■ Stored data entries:
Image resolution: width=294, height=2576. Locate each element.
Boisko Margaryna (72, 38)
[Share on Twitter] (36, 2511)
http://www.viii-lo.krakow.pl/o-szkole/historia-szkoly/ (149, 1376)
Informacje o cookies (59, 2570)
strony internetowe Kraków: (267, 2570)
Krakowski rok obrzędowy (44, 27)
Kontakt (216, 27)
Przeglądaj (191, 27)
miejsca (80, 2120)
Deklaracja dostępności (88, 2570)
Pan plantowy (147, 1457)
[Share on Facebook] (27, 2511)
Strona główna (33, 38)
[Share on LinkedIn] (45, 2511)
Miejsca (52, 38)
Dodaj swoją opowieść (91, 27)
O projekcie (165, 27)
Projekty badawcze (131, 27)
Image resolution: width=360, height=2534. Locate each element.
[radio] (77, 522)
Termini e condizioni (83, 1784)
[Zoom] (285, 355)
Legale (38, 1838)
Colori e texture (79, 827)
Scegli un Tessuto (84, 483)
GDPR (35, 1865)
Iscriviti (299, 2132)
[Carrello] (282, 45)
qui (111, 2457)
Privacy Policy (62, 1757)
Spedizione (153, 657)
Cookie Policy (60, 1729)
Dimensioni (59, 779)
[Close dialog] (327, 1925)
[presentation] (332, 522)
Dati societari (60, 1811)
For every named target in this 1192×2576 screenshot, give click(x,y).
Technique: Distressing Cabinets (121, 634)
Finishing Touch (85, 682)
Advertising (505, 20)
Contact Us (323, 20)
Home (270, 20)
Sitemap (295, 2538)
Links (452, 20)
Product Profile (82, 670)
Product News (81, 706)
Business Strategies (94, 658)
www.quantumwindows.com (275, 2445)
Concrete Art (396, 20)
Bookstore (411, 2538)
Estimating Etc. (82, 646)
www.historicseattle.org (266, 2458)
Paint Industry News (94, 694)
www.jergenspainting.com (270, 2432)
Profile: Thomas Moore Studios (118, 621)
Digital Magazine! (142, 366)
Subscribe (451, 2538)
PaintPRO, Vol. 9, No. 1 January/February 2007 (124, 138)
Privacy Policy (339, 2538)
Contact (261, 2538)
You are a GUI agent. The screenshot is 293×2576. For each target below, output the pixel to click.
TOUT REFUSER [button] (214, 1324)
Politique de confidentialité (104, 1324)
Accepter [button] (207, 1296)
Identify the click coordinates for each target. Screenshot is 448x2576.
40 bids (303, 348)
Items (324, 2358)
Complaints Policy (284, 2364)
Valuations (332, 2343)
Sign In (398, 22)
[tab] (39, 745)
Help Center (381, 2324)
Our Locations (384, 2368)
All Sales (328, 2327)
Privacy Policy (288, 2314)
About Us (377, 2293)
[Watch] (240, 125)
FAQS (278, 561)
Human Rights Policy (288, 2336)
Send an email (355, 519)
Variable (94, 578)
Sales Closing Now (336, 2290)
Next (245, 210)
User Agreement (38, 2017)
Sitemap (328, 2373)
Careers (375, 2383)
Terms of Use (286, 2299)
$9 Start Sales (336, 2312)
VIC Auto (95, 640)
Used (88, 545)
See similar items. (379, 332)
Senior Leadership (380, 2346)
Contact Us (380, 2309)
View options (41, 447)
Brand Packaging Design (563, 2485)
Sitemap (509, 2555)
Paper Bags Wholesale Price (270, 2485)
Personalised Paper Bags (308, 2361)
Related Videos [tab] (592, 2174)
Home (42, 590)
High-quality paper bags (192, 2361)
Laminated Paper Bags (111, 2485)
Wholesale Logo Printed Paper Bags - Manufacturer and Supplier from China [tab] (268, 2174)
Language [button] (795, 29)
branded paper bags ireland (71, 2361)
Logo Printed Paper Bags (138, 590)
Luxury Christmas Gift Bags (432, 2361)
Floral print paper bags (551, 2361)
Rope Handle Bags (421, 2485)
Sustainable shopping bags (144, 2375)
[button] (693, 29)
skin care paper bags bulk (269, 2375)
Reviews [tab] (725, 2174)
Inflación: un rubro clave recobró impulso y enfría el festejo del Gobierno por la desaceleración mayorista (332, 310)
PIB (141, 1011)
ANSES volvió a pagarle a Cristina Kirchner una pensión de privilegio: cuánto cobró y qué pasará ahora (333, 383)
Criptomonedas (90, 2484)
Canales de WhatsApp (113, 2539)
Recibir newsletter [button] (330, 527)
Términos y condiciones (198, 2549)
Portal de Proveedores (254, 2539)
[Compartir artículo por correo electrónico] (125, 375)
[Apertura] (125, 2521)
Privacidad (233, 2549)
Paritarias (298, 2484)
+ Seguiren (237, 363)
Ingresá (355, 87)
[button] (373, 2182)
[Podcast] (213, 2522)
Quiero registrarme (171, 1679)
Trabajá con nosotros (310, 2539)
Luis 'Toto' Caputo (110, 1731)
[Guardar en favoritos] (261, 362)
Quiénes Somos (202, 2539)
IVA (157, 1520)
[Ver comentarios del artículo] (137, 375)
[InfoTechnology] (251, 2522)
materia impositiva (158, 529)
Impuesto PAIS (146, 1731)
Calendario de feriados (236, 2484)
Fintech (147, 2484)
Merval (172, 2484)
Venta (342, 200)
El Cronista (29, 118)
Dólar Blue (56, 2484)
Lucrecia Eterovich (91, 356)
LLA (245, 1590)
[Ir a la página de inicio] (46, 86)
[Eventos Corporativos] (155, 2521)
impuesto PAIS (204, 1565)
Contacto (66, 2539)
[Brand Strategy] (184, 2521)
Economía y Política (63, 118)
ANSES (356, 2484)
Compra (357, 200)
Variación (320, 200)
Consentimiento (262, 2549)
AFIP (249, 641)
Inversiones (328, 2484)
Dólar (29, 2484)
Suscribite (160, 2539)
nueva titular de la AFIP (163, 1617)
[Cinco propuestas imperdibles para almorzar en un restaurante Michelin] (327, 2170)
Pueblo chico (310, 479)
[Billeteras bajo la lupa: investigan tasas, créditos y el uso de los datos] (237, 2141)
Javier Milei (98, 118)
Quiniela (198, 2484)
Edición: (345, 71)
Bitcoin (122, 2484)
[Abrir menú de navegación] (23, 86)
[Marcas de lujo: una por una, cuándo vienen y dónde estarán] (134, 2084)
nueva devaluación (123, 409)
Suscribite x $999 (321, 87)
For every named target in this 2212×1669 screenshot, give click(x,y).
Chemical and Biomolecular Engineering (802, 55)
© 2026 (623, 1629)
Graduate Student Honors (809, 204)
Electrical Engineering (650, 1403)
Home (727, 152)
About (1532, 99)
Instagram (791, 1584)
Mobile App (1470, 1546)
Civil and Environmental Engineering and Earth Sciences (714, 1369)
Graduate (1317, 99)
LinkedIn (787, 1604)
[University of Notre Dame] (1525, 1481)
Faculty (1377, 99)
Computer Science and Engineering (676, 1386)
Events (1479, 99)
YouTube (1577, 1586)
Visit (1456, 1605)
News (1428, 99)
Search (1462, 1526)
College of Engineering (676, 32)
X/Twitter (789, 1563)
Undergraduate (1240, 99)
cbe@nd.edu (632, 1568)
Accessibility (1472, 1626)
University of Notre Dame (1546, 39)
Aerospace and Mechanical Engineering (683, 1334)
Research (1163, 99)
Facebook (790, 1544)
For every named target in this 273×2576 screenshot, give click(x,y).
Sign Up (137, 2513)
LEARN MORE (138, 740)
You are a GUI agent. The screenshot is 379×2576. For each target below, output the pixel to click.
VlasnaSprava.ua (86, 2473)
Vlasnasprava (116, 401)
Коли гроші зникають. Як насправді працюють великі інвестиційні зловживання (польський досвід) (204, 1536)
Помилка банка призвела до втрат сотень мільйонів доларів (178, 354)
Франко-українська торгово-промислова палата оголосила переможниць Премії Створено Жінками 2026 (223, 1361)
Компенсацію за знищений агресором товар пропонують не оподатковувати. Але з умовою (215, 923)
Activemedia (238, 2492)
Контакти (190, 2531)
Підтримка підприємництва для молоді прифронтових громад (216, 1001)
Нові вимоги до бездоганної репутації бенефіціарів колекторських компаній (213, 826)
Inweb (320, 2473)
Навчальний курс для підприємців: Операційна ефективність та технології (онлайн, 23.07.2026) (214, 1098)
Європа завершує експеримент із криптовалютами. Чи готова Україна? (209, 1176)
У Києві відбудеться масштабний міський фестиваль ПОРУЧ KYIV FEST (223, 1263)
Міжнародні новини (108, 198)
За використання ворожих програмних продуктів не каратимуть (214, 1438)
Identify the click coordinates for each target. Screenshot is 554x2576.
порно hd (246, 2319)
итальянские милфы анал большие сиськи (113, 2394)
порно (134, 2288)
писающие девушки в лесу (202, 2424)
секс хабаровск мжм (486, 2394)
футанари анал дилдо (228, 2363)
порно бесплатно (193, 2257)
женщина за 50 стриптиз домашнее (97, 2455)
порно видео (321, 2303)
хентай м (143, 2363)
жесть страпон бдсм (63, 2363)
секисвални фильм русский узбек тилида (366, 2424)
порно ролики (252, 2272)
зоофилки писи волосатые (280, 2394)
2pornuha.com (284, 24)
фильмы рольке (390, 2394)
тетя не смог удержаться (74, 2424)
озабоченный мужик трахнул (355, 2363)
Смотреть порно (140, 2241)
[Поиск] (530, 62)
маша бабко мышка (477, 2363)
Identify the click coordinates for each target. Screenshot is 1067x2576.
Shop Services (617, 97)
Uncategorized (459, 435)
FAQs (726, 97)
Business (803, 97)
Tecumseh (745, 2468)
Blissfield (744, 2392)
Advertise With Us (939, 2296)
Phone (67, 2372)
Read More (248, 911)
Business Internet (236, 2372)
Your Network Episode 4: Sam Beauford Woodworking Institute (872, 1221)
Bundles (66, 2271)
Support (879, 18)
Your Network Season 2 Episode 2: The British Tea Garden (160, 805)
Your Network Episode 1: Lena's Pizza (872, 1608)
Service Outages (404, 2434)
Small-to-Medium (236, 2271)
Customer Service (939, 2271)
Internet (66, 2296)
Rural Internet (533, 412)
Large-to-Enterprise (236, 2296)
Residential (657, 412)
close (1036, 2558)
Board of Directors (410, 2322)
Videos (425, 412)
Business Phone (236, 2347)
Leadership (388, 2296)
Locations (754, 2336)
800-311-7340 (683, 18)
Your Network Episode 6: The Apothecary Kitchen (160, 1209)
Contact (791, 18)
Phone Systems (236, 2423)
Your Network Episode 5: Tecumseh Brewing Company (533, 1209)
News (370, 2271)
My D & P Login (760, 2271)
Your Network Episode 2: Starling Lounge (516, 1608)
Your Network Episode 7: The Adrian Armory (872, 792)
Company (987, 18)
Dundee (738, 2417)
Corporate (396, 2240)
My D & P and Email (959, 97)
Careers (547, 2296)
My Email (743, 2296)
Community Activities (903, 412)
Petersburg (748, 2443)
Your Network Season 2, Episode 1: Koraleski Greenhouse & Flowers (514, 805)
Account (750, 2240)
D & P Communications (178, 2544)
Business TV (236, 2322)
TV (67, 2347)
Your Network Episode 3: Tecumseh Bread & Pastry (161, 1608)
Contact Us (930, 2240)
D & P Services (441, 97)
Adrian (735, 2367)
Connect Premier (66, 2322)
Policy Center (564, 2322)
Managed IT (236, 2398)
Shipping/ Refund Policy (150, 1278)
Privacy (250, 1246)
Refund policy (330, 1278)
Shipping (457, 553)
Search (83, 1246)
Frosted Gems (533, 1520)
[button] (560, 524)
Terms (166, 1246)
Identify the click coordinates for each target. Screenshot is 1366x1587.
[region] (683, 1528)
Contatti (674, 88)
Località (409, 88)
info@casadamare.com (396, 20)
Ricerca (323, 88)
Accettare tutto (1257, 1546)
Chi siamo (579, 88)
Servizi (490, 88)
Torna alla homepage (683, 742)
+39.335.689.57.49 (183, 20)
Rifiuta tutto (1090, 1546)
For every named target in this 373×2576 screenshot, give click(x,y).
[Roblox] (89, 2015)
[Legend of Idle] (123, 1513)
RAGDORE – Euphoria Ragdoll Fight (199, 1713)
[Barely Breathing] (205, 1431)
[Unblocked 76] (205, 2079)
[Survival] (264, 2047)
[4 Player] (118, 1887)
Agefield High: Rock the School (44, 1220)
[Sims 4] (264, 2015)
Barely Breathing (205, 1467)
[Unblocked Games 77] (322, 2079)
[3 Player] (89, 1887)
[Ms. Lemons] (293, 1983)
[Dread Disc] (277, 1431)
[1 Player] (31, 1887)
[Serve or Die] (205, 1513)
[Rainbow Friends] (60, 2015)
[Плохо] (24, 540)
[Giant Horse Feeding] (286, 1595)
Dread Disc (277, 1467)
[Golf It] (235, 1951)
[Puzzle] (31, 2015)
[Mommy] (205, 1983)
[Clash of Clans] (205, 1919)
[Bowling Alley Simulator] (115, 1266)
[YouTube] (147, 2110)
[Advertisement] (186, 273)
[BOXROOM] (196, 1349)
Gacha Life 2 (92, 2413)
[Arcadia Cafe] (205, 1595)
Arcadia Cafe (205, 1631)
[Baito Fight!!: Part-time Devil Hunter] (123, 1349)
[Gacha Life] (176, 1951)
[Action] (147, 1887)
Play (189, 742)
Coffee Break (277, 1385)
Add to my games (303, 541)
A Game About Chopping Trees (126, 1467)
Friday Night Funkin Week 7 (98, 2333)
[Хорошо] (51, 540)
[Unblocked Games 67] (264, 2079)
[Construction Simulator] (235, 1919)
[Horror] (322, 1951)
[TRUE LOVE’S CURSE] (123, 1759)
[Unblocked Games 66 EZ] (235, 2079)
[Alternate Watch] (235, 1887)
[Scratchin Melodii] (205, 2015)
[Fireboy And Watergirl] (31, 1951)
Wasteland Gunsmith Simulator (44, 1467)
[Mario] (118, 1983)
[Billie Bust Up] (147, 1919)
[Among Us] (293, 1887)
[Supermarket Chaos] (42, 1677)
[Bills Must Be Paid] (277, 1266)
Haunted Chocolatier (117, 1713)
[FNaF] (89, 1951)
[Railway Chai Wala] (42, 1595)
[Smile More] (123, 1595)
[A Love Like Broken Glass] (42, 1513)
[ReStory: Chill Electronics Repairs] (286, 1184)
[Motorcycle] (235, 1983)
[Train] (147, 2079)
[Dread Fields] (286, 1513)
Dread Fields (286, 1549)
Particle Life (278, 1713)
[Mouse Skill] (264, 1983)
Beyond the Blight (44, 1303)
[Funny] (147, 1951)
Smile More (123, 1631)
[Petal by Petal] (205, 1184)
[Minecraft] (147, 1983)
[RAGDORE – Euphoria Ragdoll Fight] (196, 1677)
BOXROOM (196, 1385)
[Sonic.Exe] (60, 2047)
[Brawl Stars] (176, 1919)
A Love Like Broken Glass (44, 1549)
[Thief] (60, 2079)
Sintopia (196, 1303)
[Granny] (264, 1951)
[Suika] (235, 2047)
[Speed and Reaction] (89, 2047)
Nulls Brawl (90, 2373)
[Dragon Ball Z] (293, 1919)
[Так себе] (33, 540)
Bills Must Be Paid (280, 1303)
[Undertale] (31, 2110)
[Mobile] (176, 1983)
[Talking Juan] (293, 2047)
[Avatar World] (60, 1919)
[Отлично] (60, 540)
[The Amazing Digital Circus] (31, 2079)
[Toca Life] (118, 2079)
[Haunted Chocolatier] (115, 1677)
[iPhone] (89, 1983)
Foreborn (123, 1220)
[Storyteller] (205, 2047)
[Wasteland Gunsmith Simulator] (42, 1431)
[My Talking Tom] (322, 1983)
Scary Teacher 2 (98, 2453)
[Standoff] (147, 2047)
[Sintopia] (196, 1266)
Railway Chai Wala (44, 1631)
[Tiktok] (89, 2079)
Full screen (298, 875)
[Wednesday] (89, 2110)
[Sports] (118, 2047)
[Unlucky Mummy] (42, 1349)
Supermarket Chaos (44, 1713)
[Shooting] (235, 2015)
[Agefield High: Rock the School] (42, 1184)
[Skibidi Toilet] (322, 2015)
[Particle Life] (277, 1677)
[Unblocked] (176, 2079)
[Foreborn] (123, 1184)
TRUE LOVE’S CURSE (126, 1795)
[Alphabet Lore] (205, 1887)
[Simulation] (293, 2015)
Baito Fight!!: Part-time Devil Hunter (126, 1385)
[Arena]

■ TRY IT: Give back every line from the beginning of the records through the line holding "Dati societari (60, 1811)", exactly as it reads, and leave out the rest.

■ RESULT:
Image resolution: width=294, height=2576. Locate each element.
Boisko Margaryna (72, 38)
[Share on Twitter] (36, 2511)
http://www.viii-lo.krakow.pl/o-szkole/historia-szkoly/ (149, 1376)
Informacje o cookies (59, 2570)
strony internetowe Kraków: (267, 2570)
Krakowski rok obrzędowy (44, 27)
Kontakt (216, 27)
Przeglądaj (191, 27)
miejsca (80, 2120)
Deklaracja dostępności (88, 2570)
Pan plantowy (147, 1457)
[Share on Facebook] (27, 2511)
Strona główna (33, 38)
[Share on LinkedIn] (45, 2511)
Miejsca (52, 38)
Dodaj swoją opowieść (91, 27)
O projekcie (165, 27)
Projekty badawcze (131, 27)
Image resolution: width=360, height=2534. Locate each element.
[radio] (77, 522)
Termini e condizioni (83, 1784)
[Zoom] (285, 355)
Legale (38, 1838)
Colori e texture (79, 827)
Scegli un Tessuto (84, 483)
GDPR (35, 1865)
Iscriviti (299, 2132)
[Carrello] (282, 45)
qui (111, 2457)
Privacy Policy (62, 1757)
Spedizione (153, 657)
Cookie Policy (60, 1729)
Dimensioni (59, 779)
[Close dialog] (327, 1925)
[presentation] (332, 522)
Dati societari (60, 1811)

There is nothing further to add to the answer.